[Directions]
Arrange the lines below as a numbered list, leaving out any blank lines.

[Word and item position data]
**********
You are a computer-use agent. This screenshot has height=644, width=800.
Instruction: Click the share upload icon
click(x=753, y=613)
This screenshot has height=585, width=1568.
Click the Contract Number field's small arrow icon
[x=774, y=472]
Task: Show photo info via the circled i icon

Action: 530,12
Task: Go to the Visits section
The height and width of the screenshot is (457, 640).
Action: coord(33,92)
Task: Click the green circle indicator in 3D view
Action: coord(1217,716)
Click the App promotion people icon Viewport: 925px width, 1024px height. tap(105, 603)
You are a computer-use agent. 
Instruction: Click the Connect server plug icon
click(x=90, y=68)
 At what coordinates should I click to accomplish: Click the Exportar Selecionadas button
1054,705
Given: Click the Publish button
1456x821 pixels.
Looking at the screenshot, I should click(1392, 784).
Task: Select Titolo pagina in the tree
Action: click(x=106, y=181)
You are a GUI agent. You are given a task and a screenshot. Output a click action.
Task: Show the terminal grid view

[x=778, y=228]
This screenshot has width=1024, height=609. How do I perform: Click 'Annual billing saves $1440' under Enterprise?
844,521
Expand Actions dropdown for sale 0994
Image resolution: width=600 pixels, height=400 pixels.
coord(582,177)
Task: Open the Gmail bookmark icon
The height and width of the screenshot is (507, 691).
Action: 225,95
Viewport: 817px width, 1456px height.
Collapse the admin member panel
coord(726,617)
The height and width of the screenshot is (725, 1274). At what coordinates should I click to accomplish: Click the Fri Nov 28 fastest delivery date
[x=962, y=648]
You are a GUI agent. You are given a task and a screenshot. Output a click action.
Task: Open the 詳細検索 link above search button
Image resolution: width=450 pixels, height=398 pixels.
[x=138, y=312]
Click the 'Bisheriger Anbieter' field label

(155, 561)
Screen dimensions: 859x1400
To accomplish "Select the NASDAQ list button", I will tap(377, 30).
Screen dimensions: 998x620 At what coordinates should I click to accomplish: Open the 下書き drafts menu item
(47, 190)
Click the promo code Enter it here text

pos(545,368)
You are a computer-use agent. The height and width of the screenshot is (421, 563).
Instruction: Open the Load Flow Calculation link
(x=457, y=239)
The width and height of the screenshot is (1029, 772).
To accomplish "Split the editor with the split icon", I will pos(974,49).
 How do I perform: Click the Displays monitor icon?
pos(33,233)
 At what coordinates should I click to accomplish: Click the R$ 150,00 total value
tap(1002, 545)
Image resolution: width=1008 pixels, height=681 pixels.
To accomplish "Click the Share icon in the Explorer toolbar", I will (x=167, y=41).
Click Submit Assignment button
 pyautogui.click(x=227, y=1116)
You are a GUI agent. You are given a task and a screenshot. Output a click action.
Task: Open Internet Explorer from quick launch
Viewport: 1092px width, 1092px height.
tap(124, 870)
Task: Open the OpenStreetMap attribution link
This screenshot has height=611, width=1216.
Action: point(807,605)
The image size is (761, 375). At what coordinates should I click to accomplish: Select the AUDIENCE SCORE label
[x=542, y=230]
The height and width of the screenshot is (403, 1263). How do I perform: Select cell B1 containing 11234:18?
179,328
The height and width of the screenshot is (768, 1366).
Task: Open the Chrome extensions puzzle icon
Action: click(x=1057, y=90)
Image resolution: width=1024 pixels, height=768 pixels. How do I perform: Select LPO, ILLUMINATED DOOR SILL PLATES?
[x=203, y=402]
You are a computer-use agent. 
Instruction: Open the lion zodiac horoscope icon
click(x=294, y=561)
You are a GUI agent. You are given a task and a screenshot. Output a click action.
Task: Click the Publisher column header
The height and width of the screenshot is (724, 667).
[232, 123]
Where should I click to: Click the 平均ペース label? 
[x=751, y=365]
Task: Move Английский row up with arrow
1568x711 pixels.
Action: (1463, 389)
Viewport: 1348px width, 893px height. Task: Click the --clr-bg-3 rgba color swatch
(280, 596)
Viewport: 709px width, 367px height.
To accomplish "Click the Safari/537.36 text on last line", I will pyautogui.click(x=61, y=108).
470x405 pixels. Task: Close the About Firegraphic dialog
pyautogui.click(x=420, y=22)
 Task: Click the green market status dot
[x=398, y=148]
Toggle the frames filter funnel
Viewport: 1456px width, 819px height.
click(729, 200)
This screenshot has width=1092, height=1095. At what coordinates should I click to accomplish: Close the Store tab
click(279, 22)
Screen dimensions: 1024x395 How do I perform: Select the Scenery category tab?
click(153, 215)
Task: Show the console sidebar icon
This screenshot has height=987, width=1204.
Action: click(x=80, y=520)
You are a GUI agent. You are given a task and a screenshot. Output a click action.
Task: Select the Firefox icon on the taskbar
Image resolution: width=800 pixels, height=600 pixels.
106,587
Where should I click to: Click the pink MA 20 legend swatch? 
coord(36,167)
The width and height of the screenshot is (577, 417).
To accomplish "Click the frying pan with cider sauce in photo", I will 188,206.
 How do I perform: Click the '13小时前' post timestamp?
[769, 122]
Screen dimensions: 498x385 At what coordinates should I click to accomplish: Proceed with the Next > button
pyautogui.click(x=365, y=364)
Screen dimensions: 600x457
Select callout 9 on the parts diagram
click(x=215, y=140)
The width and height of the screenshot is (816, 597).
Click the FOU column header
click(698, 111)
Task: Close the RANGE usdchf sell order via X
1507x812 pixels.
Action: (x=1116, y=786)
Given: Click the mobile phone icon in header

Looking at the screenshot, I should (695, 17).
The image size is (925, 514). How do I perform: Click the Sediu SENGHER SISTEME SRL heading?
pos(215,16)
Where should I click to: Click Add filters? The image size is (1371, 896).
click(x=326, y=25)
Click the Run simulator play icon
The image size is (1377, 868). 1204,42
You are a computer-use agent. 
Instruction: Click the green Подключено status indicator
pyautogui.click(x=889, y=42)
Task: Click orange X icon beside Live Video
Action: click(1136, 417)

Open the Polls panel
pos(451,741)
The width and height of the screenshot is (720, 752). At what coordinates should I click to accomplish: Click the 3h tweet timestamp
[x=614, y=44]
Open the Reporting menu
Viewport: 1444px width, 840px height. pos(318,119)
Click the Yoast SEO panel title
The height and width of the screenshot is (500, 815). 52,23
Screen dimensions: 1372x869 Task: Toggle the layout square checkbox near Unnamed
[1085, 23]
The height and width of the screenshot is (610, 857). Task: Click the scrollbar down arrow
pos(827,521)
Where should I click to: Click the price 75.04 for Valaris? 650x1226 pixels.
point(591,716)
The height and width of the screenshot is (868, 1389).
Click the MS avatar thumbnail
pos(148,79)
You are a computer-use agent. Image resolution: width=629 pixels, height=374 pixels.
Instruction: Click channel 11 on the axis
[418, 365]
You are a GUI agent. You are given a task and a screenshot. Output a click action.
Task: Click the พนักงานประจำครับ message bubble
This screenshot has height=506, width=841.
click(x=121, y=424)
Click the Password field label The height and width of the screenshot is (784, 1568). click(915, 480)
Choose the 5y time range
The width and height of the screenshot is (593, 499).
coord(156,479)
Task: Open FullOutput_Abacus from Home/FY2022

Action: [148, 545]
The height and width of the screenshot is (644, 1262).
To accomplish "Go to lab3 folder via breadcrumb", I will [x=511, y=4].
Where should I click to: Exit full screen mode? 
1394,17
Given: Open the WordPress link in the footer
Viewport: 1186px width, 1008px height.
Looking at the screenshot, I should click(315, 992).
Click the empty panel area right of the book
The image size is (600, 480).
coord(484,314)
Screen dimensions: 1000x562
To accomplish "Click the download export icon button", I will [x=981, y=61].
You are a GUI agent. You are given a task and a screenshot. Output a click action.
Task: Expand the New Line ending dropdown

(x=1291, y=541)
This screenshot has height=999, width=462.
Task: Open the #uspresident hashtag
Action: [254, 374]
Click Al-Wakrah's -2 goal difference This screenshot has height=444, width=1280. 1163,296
**********
[Expected output]
1. You are a computer-use agent. This screenshot has height=644, width=800.
2. Instruction: Click the share upload icon
3. click(x=753, y=613)
4. This screenshot has height=585, width=1568.
5. Click the Contract Number field's small arrow icon
6. [x=774, y=472]
7. Task: Show photo info via the circled i icon
8. Action: 530,12
9. Task: Go to the Visits section
10. The height and width of the screenshot is (457, 640).
11. Action: coord(33,92)
12. Task: Click the green circle indicator in 3D view
13. Action: coord(1217,716)
14. Click the App promotion people icon Viewport: 925px width, 1024px height. tap(105, 603)
15. You are a computer-use agent. 
16. Instruction: Click the Connect server plug icon
17. click(x=90, y=68)
18.  At what coordinates should I click to accomplish: Click the Exportar Selecionadas button
19. 1054,705
20. Given: Click the Publish button
21. 1456x821 pixels.
22. Looking at the screenshot, I should click(1392, 784).
23. Task: Select Titolo pagina in the tree
24. Action: click(x=106, y=181)
25. You are a GUI agent. You are given a task and a screenshot. Output a click action.
26. Task: Show the terminal grid view
27. [x=778, y=228]
28. This screenshot has width=1024, height=609. How do I perform: Click 'Annual billing saves $1440' under Enterprise?
29. 844,521
30. Expand Actions dropdown for sale 0994
31. Image resolution: width=600 pixels, height=400 pixels.
32. coord(582,177)
33. Task: Open the Gmail bookmark icon
34. The height and width of the screenshot is (507, 691).
35. Action: 225,95
36. Viewport: 817px width, 1456px height.
37. Collapse the admin member panel
38. coord(726,617)
39. The height and width of the screenshot is (725, 1274). At what coordinates should I click to accomplish: Click the Fri Nov 28 fastest delivery date
40. [x=962, y=648]
41. You are a GUI agent. You are given a task and a screenshot. Output a click action.
42. Task: Open the 詳細検索 link above search button
43. Image resolution: width=450 pixels, height=398 pixels.
44. [x=138, y=312]
45. Click the 'Bisheriger Anbieter' field label
46. (155, 561)
47. Screen dimensions: 859x1400
48. To accomplish "Select the NASDAQ list button", I will tap(377, 30).
49. Screen dimensions: 998x620 At what coordinates should I click to accomplish: Open the 下書き drafts menu item
50. (47, 190)
51. Click the promo code Enter it here text
52. pos(545,368)
53. You are a computer-use agent. The height and width of the screenshot is (421, 563).
54. Instruction: Open the Load Flow Calculation link
55. (x=457, y=239)
56. The width and height of the screenshot is (1029, 772).
57. To accomplish "Split the editor with the split icon", I will pos(974,49).
58.  How do I perform: Click the Displays monitor icon?
59. pos(33,233)
60.  At what coordinates should I click to accomplish: Click the R$ 150,00 total value
61. tap(1002, 545)
62. Image resolution: width=1008 pixels, height=681 pixels.
63. To accomplish "Click the Share icon in the Explorer toolbar", I will (x=167, y=41).
64. Click Submit Assignment button
65.  pyautogui.click(x=227, y=1116)
66. You are a GUI agent. You are given a task and a screenshot. Output a click action.
67. Task: Open Internet Explorer from quick launch
68. Viewport: 1092px width, 1092px height.
69. tap(124, 870)
70. Task: Open the OpenStreetMap attribution link
71. This screenshot has height=611, width=1216.
72. Action: point(807,605)
73. The image size is (761, 375). At what coordinates should I click to accomplish: Select the AUDIENCE SCORE label
74. [x=542, y=230]
75. The height and width of the screenshot is (403, 1263). How do I perform: Select cell B1 containing 11234:18?
76. 179,328
77. The height and width of the screenshot is (768, 1366).
78. Task: Open the Chrome extensions puzzle icon
79. Action: click(x=1057, y=90)
80. Image resolution: width=1024 pixels, height=768 pixels. How do I perform: Select LPO, ILLUMINATED DOOR SILL PLATES?
81. [x=203, y=402]
82. You are a computer-use agent. 
83. Instruction: Open the lion zodiac horoscope icon
84. click(x=294, y=561)
85. You are a GUI agent. You are given a task and a screenshot. Output a click action.
86. Task: Click the Publisher column header
87. The height and width of the screenshot is (724, 667).
88. [232, 123]
89. Where should I click to: Click the 平均ペース label? 
90. [x=751, y=365]
91. Task: Move Английский row up with arrow
92. 1568x711 pixels.
93. Action: (1463, 389)
94. Viewport: 1348px width, 893px height. Task: Click the --clr-bg-3 rgba color swatch
95. (280, 596)
96. Viewport: 709px width, 367px height.
97. To accomplish "Click the Safari/537.36 text on last line", I will pyautogui.click(x=61, y=108).
98. 470x405 pixels. Task: Close the About Firegraphic dialog
99. pyautogui.click(x=420, y=22)
100.  Task: Click the green market status dot
101. [x=398, y=148]
102. Toggle the frames filter funnel
103. Viewport: 1456px width, 819px height.
104. click(729, 200)
105. This screenshot has width=1092, height=1095. At what coordinates should I click to accomplish: Close the Store tab
106. click(279, 22)
107. Screen dimensions: 1024x395 How do I perform: Select the Scenery category tab?
108. click(153, 215)
109. Task: Show the console sidebar icon
110. This screenshot has height=987, width=1204.
111. Action: click(x=80, y=520)
112. You are a GUI agent. You are given a task and a screenshot. Output a click action.
113. Task: Select the Firefox icon on the taskbar
114. Image resolution: width=800 pixels, height=600 pixels.
115. 106,587
116. Where should I click to: Click the pink MA 20 legend swatch? 
117. coord(36,167)
118. The width and height of the screenshot is (577, 417).
119. To accomplish "Click the frying pan with cider sauce in photo", I will 188,206.
120.  How do I perform: Click the '13小时前' post timestamp?
121. [769, 122]
122. Screen dimensions: 498x385 At what coordinates should I click to accomplish: Proceed with the Next > button
123. pyautogui.click(x=365, y=364)
124. Screen dimensions: 600x457
125. Select callout 9 on the parts diagram
126. click(x=215, y=140)
127. The width and height of the screenshot is (816, 597).
128. Click the FOU column header
129. click(698, 111)
130. Task: Close the RANGE usdchf sell order via X
131. 1507x812 pixels.
132. Action: (x=1116, y=786)
133. Given: Click the mobile phone icon in header
134. Looking at the screenshot, I should (695, 17).
135. The image size is (925, 514). How do I perform: Click the Sediu SENGHER SISTEME SRL heading?
136. pos(215,16)
137. Where should I click to: Click Add filters? The image size is (1371, 896).
138. click(x=326, y=25)
139. Click the Run simulator play icon
140. The image size is (1377, 868). 1204,42
141. You are a computer-use agent. 
142. Instruction: Click the green Подключено status indicator
143. pyautogui.click(x=889, y=42)
144. Task: Click orange X icon beside Live Video
145. Action: click(1136, 417)
146. Open the Polls panel
147. pos(451,741)
148. The width and height of the screenshot is (720, 752). At what coordinates should I click to accomplish: Click the 3h tweet timestamp
149. [x=614, y=44]
150. Open the Reporting menu
151. Viewport: 1444px width, 840px height. pos(318,119)
152. Click the Yoast SEO panel title
153. The height and width of the screenshot is (500, 815). 52,23
154. Screen dimensions: 1372x869 Task: Toggle the layout square checkbox near Unnamed
155. [1085, 23]
156. The height and width of the screenshot is (610, 857). Task: Click the scrollbar down arrow
157. pos(827,521)
158. Where should I click to: Click the price 75.04 for Valaris? 650x1226 pixels.
159. point(591,716)
160. The height and width of the screenshot is (868, 1389).
161. Click the MS avatar thumbnail
162. pos(148,79)
163. You are a computer-use agent. Image resolution: width=629 pixels, height=374 pixels.
164. Instruction: Click channel 11 on the axis
165. [418, 365]
166. You are a GUI agent. You are given a task and a screenshot. Output a click action.
167. Task: Click the พนักงานประจำครับ message bubble
168. This screenshot has height=506, width=841.
169. click(x=121, y=424)
170. Click the Password field label The height and width of the screenshot is (784, 1568). click(915, 480)
171. Choose the 5y time range
172. The width and height of the screenshot is (593, 499).
173. coord(156,479)
174. Task: Open FullOutput_Abacus from Home/FY2022
175. Action: [148, 545]
176. The height and width of the screenshot is (644, 1262).
177. To accomplish "Go to lab3 folder via breadcrumb", I will [x=511, y=4].
178. Where should I click to: Exit full screen mode? 
179. 1394,17
180. Given: Open the WordPress link in the footer
181. Viewport: 1186px width, 1008px height.
182. Looking at the screenshot, I should click(315, 992).
183. Click the empty panel area right of the book
184. The image size is (600, 480).
185. coord(484,314)
186. Screen dimensions: 1000x562
187. To accomplish "Click the download export icon button", I will [x=981, y=61].
188. You are a GUI agent. You are given a task and a screenshot. Output a click action.
189. Task: Expand the New Line ending dropdown
190. (x=1291, y=541)
191. This screenshot has height=999, width=462.
192. Task: Open the #uspresident hashtag
193. Action: [254, 374]
194. Click Al-Wakrah's -2 goal difference This screenshot has height=444, width=1280. 1163,296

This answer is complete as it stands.